■ Extracted text:

When Henrietta Vaughan Stannard opened her novel Army Society: Life in a Garrison Town with the question what elements constitute army society? She answered that there are three elements: mothers, daughters and the army. A word cloud of the text of the novel reveals that there was an awful lot of “Oh!”, “Yes” and “Mrs” going on! In this blog post, Michelle Crowther, Learning and Research Librarian finds out more about the novel using distance reading techniques.
Arrival of the Collection
When new collections arrive at the university special collections and archives, I’m always excited to find out more about them and encourage researchers to come and use them. However, the size and breadth of some of the collections can be overwhelming and a quick tweet is sometimes all I have time to do. When the Henrietta Vaughan Stannard (pseud. John Strange Winter) books arrived, I decided to use Voyant Tools, an open-source text analysis tool to do the work for me. There are other methods that can be used to analyse large corpora but Voyant is simple and effective as it allows you to see through the text, visualize it as a whole and do keyword in context analysis. It’s what’s known as ‘distant reading’ or non-consumptive research and deploys different strategies to the more traditional close reading and interpretation of a text.
Finding the books
To begin, I had to find machine-readable copies of Stannard’s work, as although visually sumptuous, the CCCU collection of her works is print-based. I found 86 texts on Hathi Trust, a not-for-profit collaborative of academic and research libraries which has preserved 17+ million digitized items. I wanted to profile the CCCU collection of Stannard’s work rather than her whole oeuvre so I located the 70 texts that we have on Hathi Trust and downloaded them as text files. This was easy enough as Hathi Trust allows digital download for non-consumptive research, but the texts contain a lot of extraneous data or ‘noise’ that needs cleaning up, including copyright statements. The finished result is known as ‘smart data’ (Schöch, 2013) as it provides more accurate and trustworthy results. At this point, I did wonder whether quickly reading one of her books would be easier, as the human labour involved in cleaning data can be time-consuming. Text mining is not for the faint-hearted.

■ Exercise data:
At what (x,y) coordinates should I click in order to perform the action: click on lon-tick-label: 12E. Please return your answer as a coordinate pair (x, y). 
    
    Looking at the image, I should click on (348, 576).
==
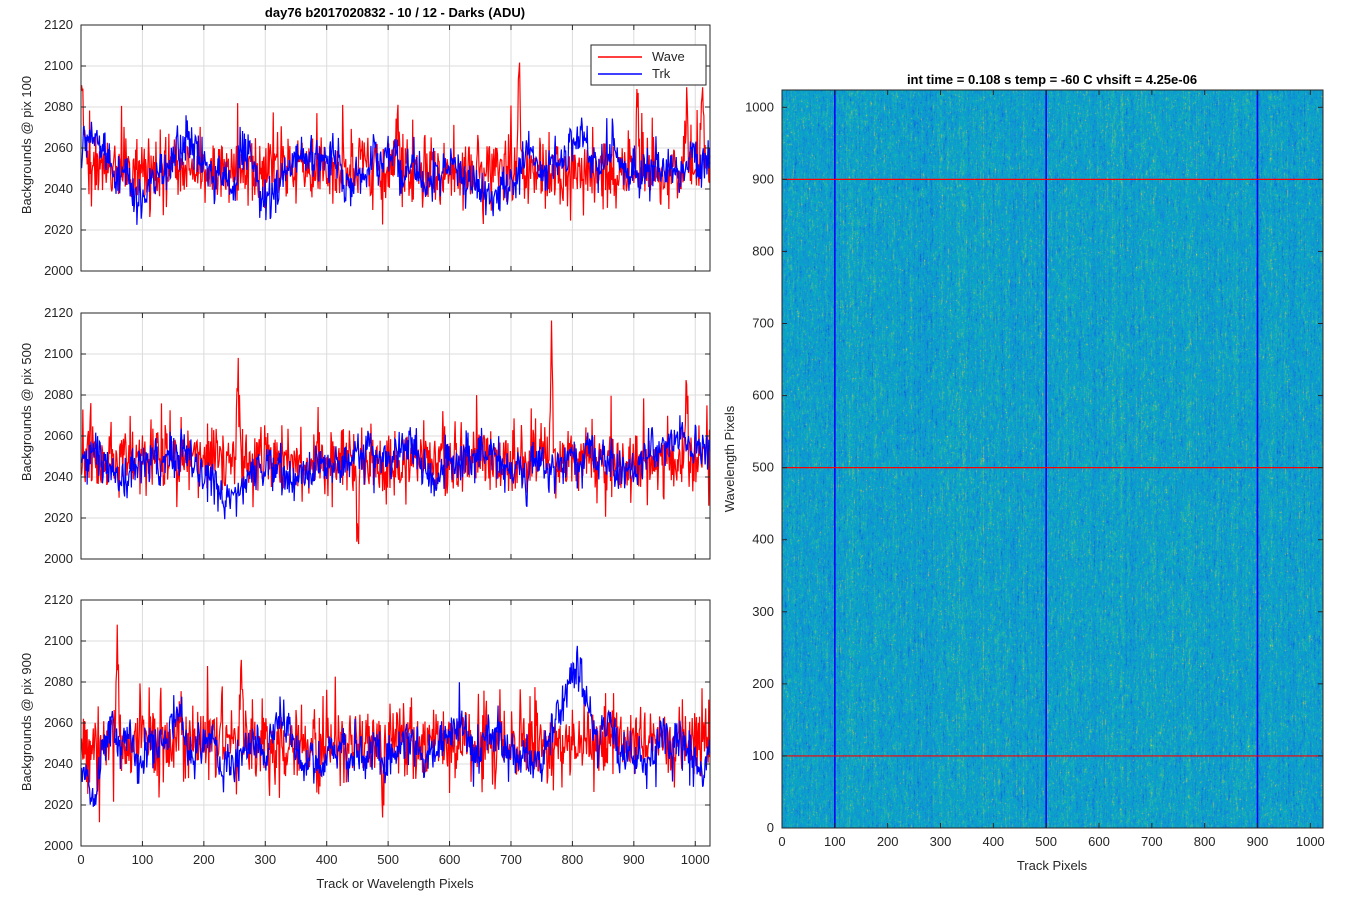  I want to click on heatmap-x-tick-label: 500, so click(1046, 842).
---
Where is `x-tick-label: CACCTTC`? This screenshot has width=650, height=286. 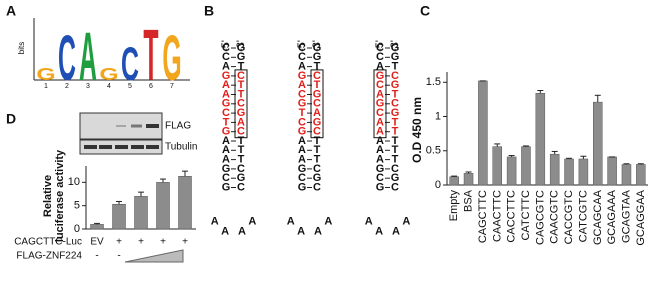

■ Complete the following:
**1.** According to the blog post, what elements make up army society in the novel Army Society? List them.
**2.** Reproduce the part of the blog post starting at "When Henrietta Vaughan" and ending at "distance reading techniques.".

■ Responses to the exercise:
**1.** mothers, daughters, the army

**2.**
When Henrietta Vaughan Stannard opened her novel Army Society: Life in a Garrison Town with the question what elements constitute army society? She answered that there are three elements: mothers, daughters and the army. A word cloud of the text of the novel reveals that there was an awful lot of “Oh!”, “Yes” and “Mrs” going on! In this blog post, Michelle Crowther, Learning and Research Librarian finds out more about the novel using distance reading techniques.